В общем, мне было так приятно сидеть с мамой в парке, что я даже забыл о голоде и о Библии, лежавшей около нас на скамейке. А потом я обо всем этом вспомнил, потому что увидел вдруг в парке нашего методистского священника — и в своей черной шляпе и длинной черной сутане он медленно шествовал по дорожке. Мы с мамой смотрели, как он приближается, а он то и дело останавливался, любуясь цветами и трогая их своей палкой, а когда он поравнялся с нашей скамейкой и узнал нас, он приподнял шляпу и сказал маме: «Какой прелестный денек!» А потом проследовал дальше и все останавливался, любуясь цветами и трогая их своей палкой.

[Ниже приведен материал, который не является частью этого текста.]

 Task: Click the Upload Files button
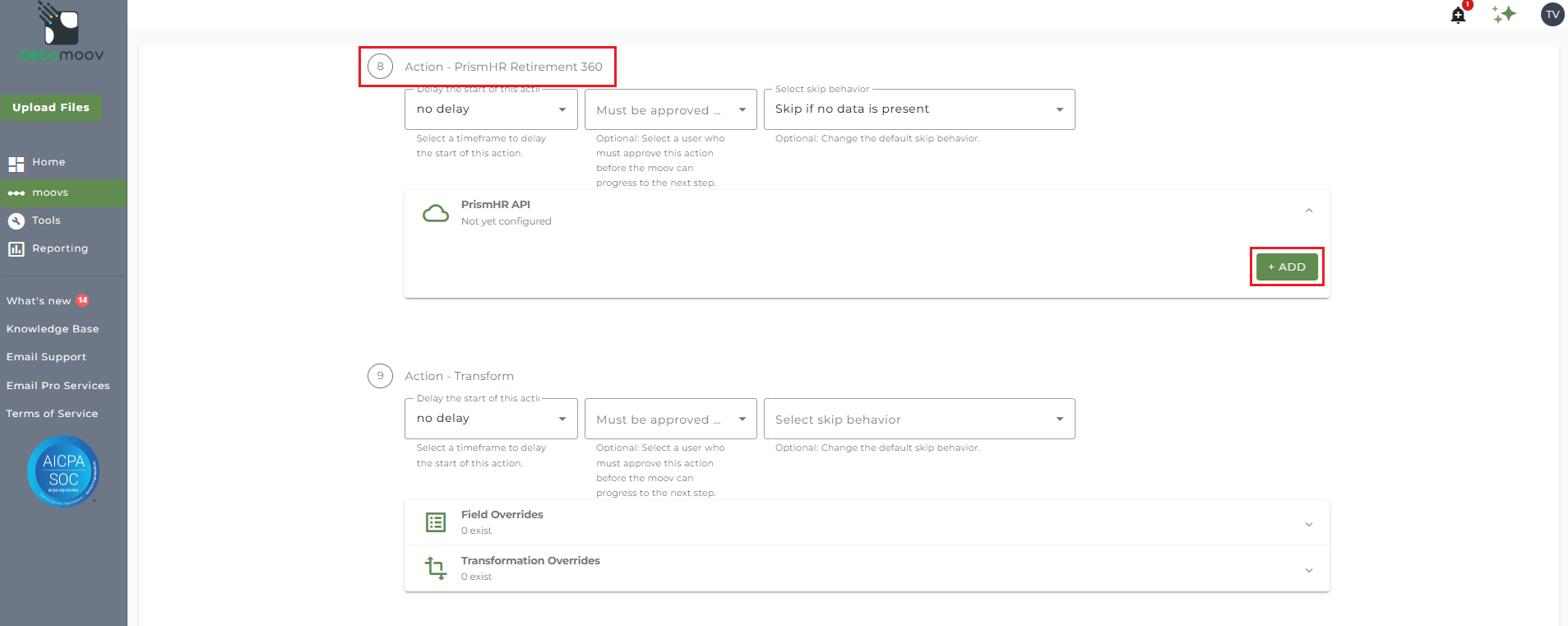click(51, 108)
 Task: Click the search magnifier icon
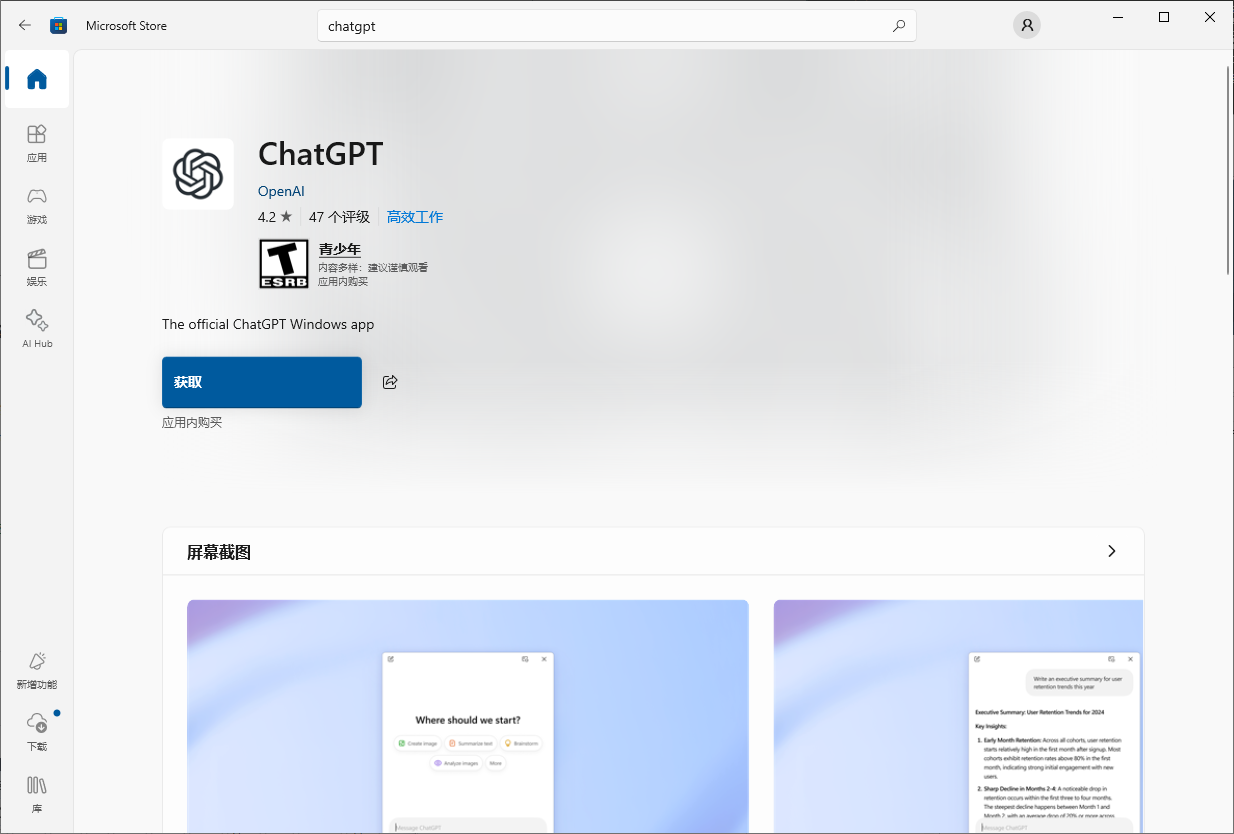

Тут я не мог больше сдерживаться. Я заплакал. И, конечно, мама подумала, что я плачу оттого, что хочу есть. Она сказала: «Сейчас же перестань плакать!» Но я не мог. И плакал вовсе не потому, что был голоден, хотя объяснить, почему плачу, тогда вряд ли бы сумел.
Вряд ли я сумею объяснить это и теперь, знаю только, что плакал я вовсе не из жалости к себе. Наверное, я плакал потому, что впервые в жизни понял, как тесно связано между собой все-все на свете. Я думал о том, как мои шелкопряды поедают тутовые листья, которые я им даю, и о том, как вши ползали у меня на руке и цепко на ней держались, когда попытался их стряхнуть. Вот и сейчас у нас перед глазами птицы искали себе корм и дрозды поедали червей, которые тоже хотели есть. И сердце мое сжалось от жалости ко всем живым тварям, страдающим от голода.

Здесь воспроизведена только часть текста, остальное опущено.